BP Outlook Report 2018 2
The lifting of the moratorium came after a major consolidation of Qatargas and RasGas under the umbrella of Qatar Petroleum as a measure to streamline production, cut costs, and enhance competitiveness. Qatar has also revamped its foreign investment energy by acquiring assets in major countries. The latest example of such investments is the partnership between Qatar Petroleum and ExxonMobil to build the $10 billion Golden Pass LNG Terminal. The signing ceremony was attended by U.S. Secretary of Energy Rick Perry, Qatar’s Minister of State for Energy Affairs, CEO and President of Qatar Petroleum, H.E. Saad Al-Kaabi, and ExxonMobil Chairman and CEO Darren Woods. The high-profile investment can be perceived as a way for Qatar to cement its relationship with Washington.
On the Asian side, U.S. LNG faces a major challenge in China, the biggest LNG consumption market. The U.S.-China trade war has hammered traded volumes due to the retaliatory 10% tariff that China imposed on US LNG. For example, China received only 6 cargoes from the US from June 2018-December 2018 compared with 25 during the same timeframe in 2017.
The new ecosystem has positioned LNG in the realm of international relations and political narrative. The U.S. LNG industry is competitive, funded by private capital, and driven by entrepreneurship. LNG trading is typically based on the laws of supply and demand, and the geopolitical dimension manifests itself only where there are political or geographic considerations between the two parties. Unlike in many producer nations, the role of the U.S. government has been solely to define the regulatory/policy framework and conduct energy diplomacy. For example, the U.S. government has undertaken some steps to ensure that policies provide a flexible framework and promote a market-based approach. Officials made announcements about relaxing some requirements and shortening the lengthy approval process, in addition to hiring supplementary LNG staff to cover the new export facilities.

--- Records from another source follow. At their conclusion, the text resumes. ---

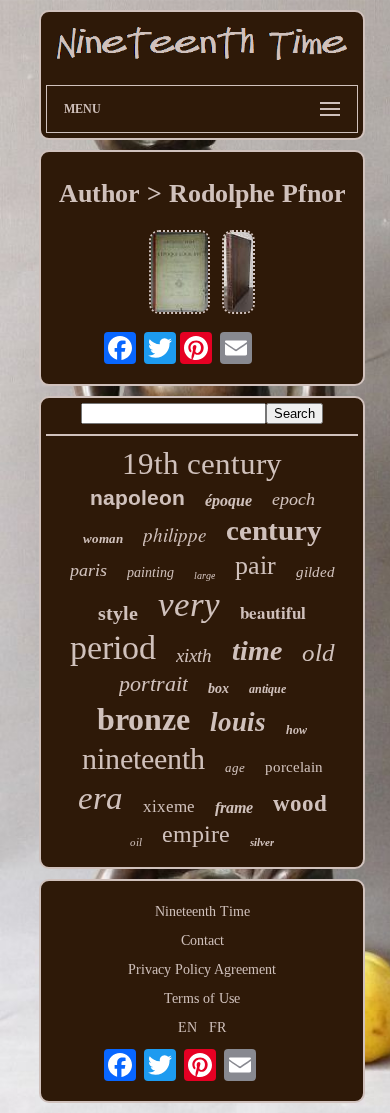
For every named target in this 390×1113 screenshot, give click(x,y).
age (235, 767)
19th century (202, 463)
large (204, 575)
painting (150, 572)
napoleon (137, 497)
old (318, 652)
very (189, 604)
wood (300, 803)
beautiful (273, 612)
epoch (293, 499)
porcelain (294, 767)
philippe (174, 534)
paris (88, 570)
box (218, 688)
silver (262, 842)
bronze (143, 719)
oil (136, 842)
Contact (202, 940)
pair (255, 565)
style (118, 613)
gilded (315, 572)
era (100, 798)
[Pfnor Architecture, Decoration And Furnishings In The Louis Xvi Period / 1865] (238, 274)
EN (187, 1027)
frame (234, 807)
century (274, 530)
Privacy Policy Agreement (202, 969)
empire (196, 834)
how (296, 730)
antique (267, 689)
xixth (194, 655)
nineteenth (143, 758)
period (113, 647)
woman (103, 538)
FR (217, 1027)
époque (228, 500)
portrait (153, 683)
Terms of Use (202, 998)
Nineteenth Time (202, 911)
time (257, 650)
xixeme (169, 806)
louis (238, 722)
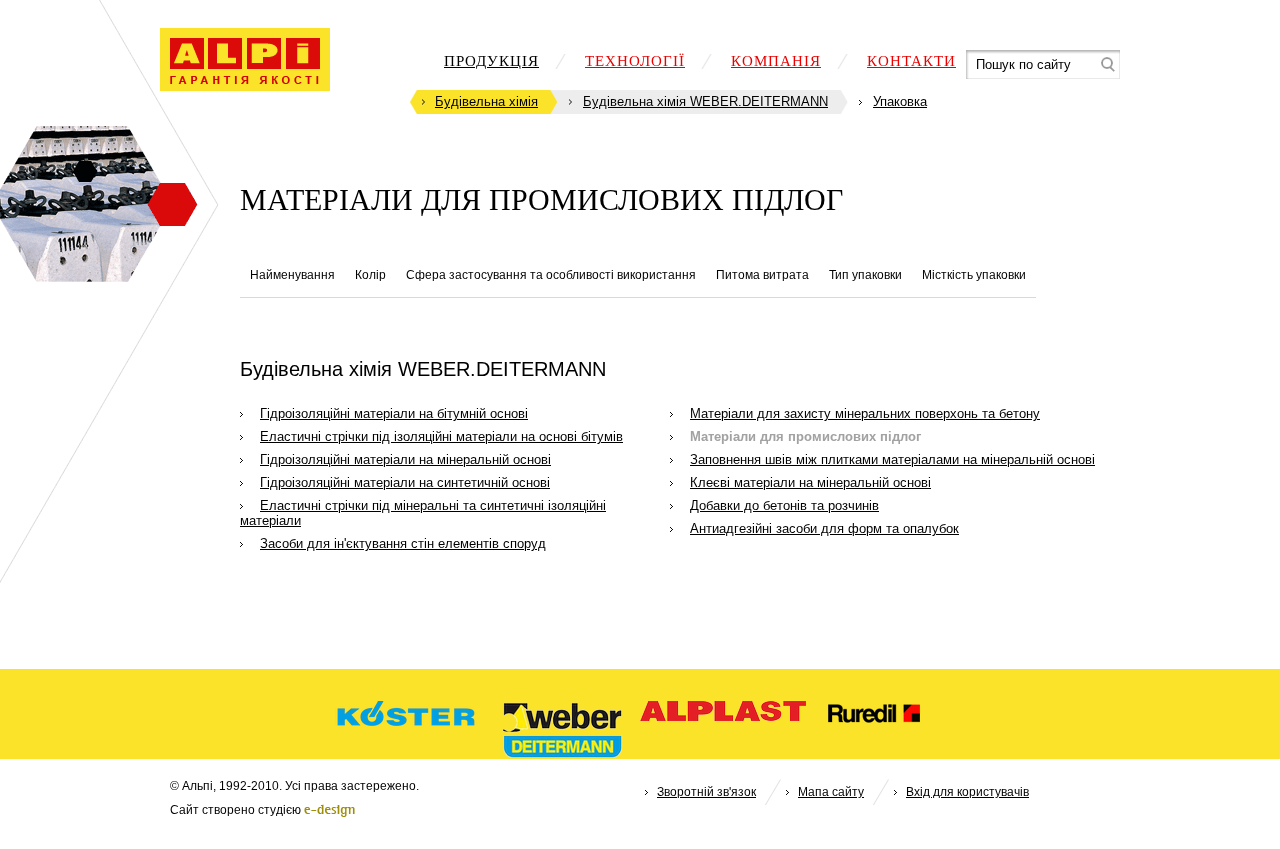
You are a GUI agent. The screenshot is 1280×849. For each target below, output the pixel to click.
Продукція (491, 61)
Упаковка (900, 101)
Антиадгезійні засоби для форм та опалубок (824, 528)
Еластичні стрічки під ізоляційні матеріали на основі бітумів (441, 436)
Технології (635, 61)
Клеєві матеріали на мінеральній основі (810, 482)
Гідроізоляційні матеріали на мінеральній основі (405, 459)
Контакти (911, 61)
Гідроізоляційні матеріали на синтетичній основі (405, 482)
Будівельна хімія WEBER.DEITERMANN (705, 101)
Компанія (776, 61)
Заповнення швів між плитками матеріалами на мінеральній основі (892, 459)
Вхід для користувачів (967, 792)
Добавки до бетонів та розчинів (784, 505)
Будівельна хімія (486, 101)
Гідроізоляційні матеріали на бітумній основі (394, 413)
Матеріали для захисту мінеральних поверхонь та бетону (865, 413)
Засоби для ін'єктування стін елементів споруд (403, 543)
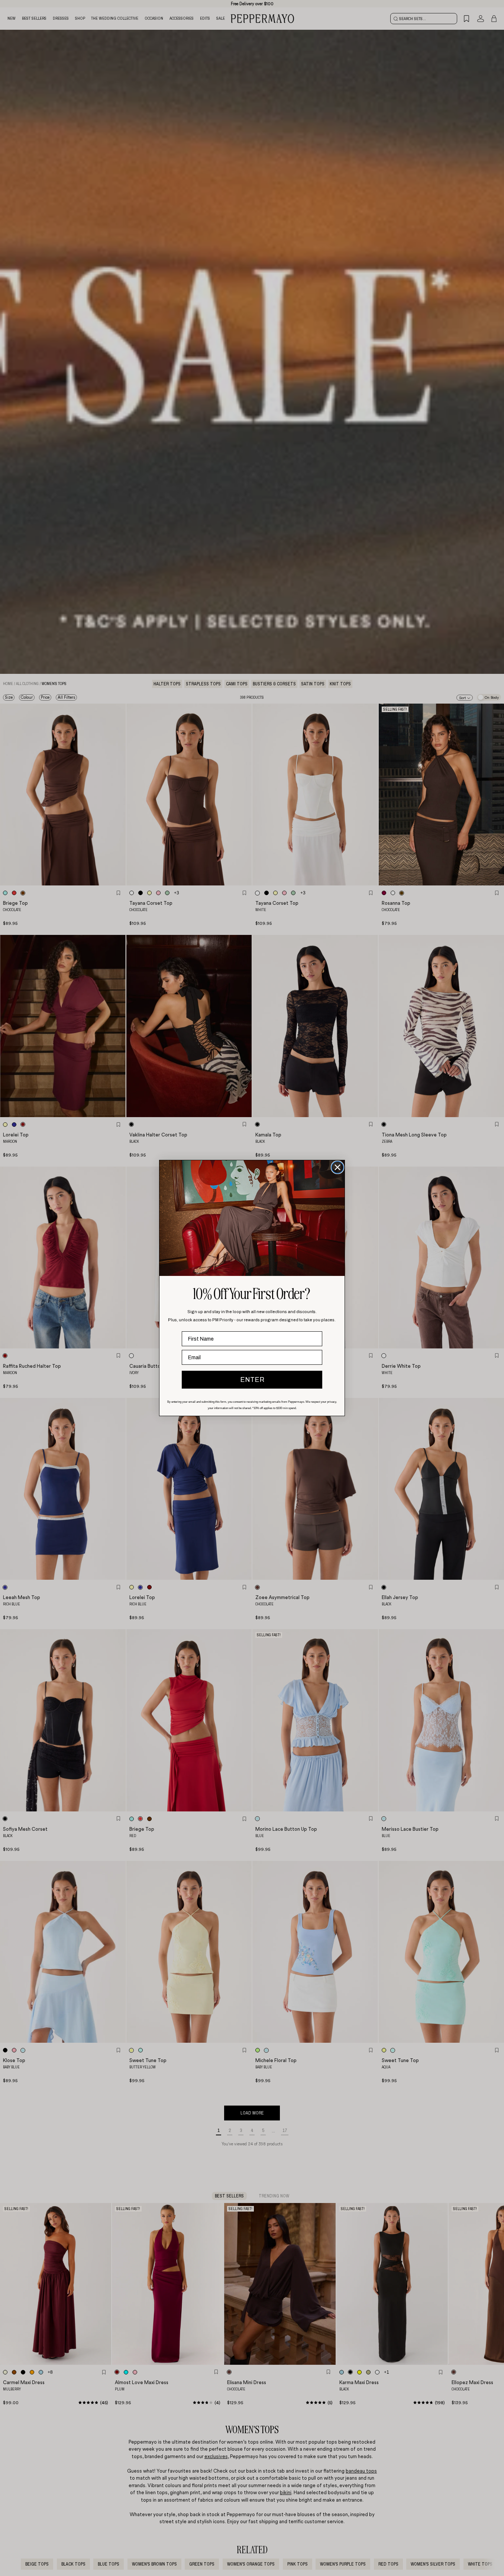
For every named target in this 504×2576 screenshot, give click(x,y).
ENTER (252, 1379)
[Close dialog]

It is remarkable how the entrance of the U.S. with one export terminal has given birth to a new market paradigm in the span of just three years. As the second wave of U.S. export projects is expected to make a big splash in the next few years, the old regime is more likely to endure more erosion marking the development of what some have termed a ‘New Gas Order’.
The LNG market is experiencing a profound transformation driven primarily by new developments in supply and demand fundamentals. Due to the growing importance of LNG as a key fuel for the global energy mix and its implications for energy security, LNG has begun to be viewed through a geopolitical lens in a similar way to oil. While oil and LNG may have both similarities and differences, the one common factor they both share is that both are a part of international political discourse.